Careful the things you say. Children will listen.

Forgive me quoting one of my favourite Stephen Sondheim songs from Into the Woods but these are wise lyrics and I do think that we should be extremely careful about what we say. Children really do listen, and they listen to their parents the most.

In my role, something I hear a lot of parents doing is talking about their children within ear shot of their children and describing them in different ways. A word that comes up a lot is that the child is ?shy'.

If you read my blogs regularly, then you'll know that I have a bit of a bugbear about the word ?shy'. I don't like the word and I would never use the word ?shy' to describe a child.

The dictionary says that 'shy' means

Having or showing nervousness or timidity in the company of other people.

Plenty of people are nervous or timid in the company of other people and children are no exception. In fact, it makes sense that children might naturally be more timid in front of new people because their experience of meeting new people and being in new situations is more limited than adults.


But that doesn't mean that they are ?shy'. It just means that when they meet new people they are more wary, and take a bit of time to warm up.

I believe that too many parents label our children as ?shy' and, as a result, what is perfectly natural behaviour can give rise a deep rooted problem. It doesn't take long before the child learns to behave 'shyly' because they feel that's how they should behave. And, after a short time, they believe they have a 'shy' personality. Being ?shy' almost becomes their shield.

So, while I agree that there are children who are under-confident, I really urge parents to not use the word ?shy' to describe their child.
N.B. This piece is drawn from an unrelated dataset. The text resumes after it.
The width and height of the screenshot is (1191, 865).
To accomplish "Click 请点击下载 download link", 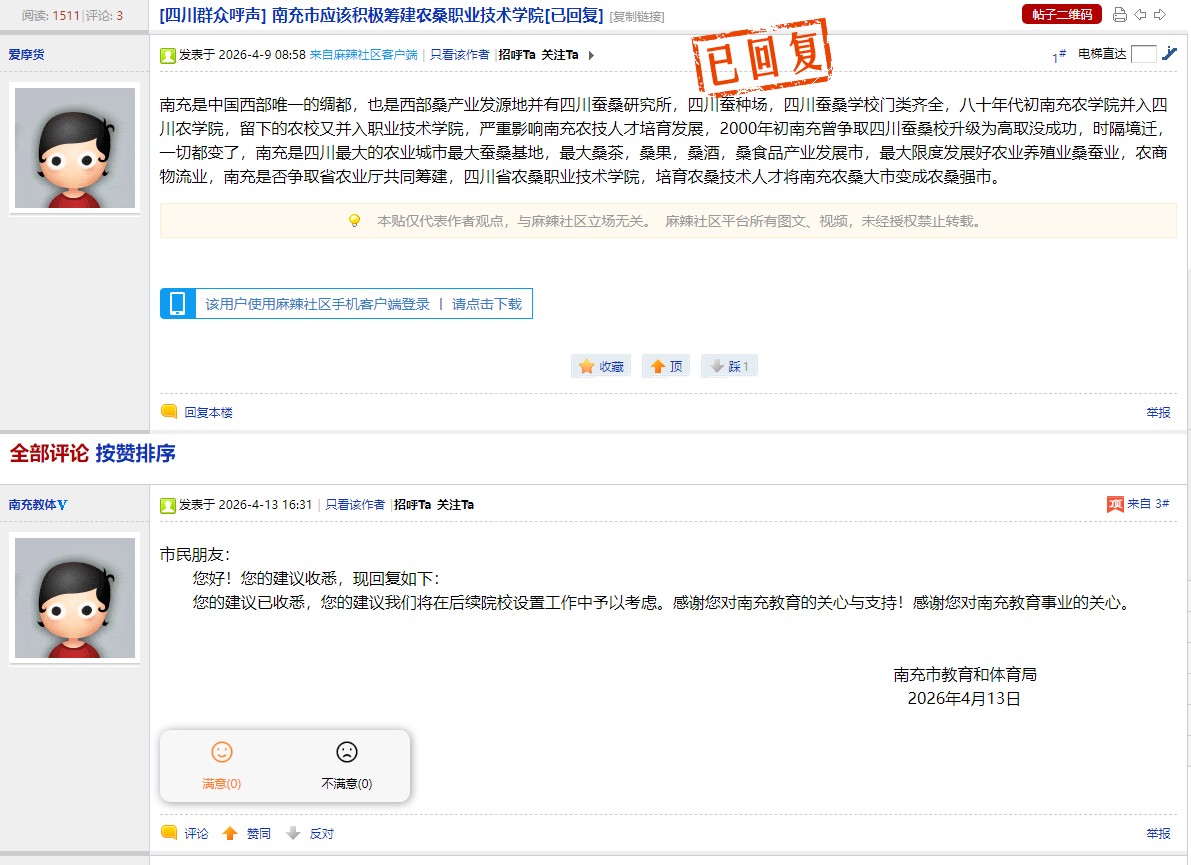I will click(x=487, y=304).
Because ?children will listen? and labelling them in this way could be the most counter-productive thing you can do.

Drama has been proven to be the most effective activity to help overcome confidence issues and we are extremely passionate about helping children with this. I often describe our Perform workshops as being 'confidence medicine' for children. It's probably the most rewarding element of my job - seeing and hearing how children have changed dramatically through drama.

I would love to hear your thoughts on 'shyness' and lack of confidence so please get in touch.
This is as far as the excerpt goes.